In general, LGC should probably be reserved for models that include additional latent variables (beyond the intercept and slope factors) and indirect effects. In such cases, the data requirements will be even more taxing, but the LGC could be the right tool for the job. If a mixed model approach is appropriate, it should probably be preferred, and especially so with smaller sample sizes.

Future

Possibilities for the future:

vs. Bayesian mixed vs. Bayesian growth vs. gam with cor=0

Code

link (Still quite messy)

lavaan optimization settings

$control
$control$eval.max
[1] 20000

$control$iter.max
[1] 10000

$control$trace
[1] 0

$control$step.min
[1] 1

$control$step.max
[1] 1

$control$abs.tol
[1] 2.220446e-15

$control$rel.tol
[1] 1e-10

$control$x.tol
[1] 1.5e-08

$control$xf.tol
[1] 2.2e-14

  1. lavaan uses same ‘control’ terminology as nlminb, but nlme notes msMaxEval, and msMaxIter for eval.max and iter.max arguments respectively. Aside from the iteration defaults, the only other difference between lavaan and nlme is with abs.tol, which by default is not used with nlminb (i.e. it is set to zero). Beyond that both lavaan and nlme use the defaults. The following is a print of growthfittedmodel@optim.

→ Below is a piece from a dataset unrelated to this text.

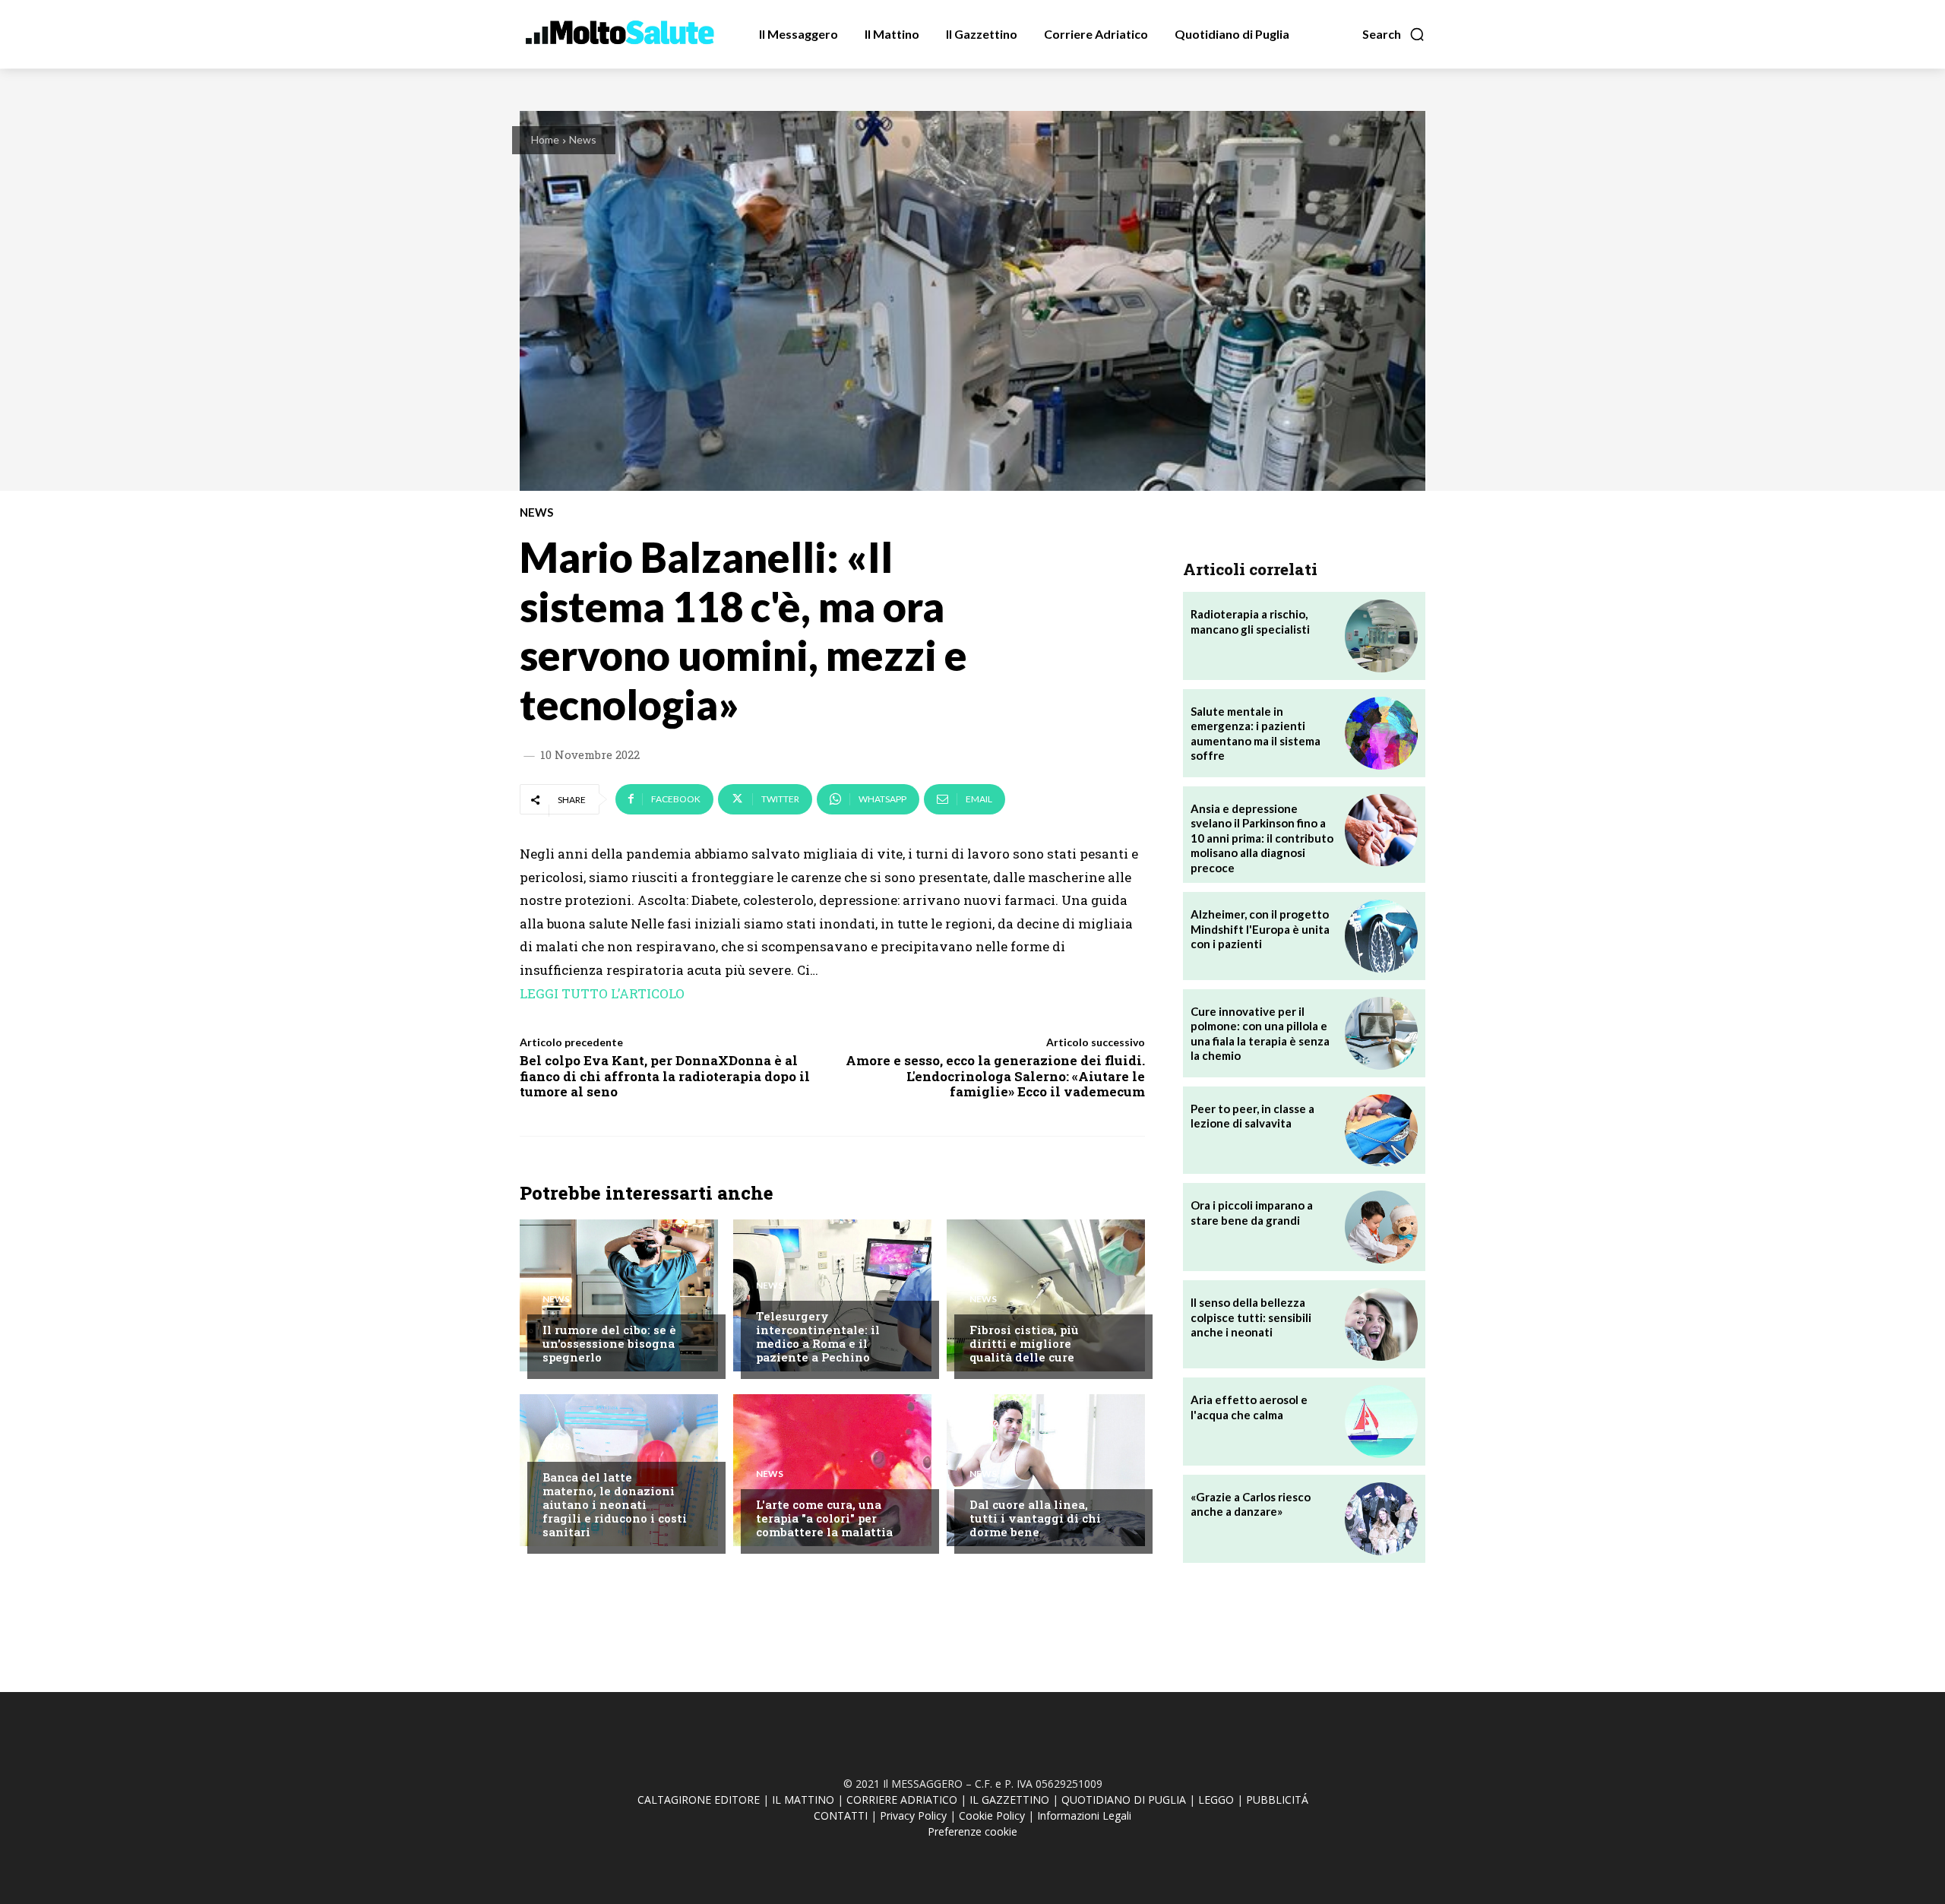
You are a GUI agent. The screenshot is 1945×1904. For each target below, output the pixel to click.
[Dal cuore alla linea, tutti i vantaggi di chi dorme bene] (1046, 1470)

  2. See Ben Bolker’s discussion on the R-sig-ME list here.

  3. They are often estimated to capture nonlinear trends.

  4. Like other SEM it can be run with three with proper constraints.

  5. One can take the long form ‘multilevel’ approach within the SEM context. Like with the LGC, unless you have a complicated model full of indirect effects and latent variables, the only reason to use the SEM software is that you like to spend a lot more time coding up the model.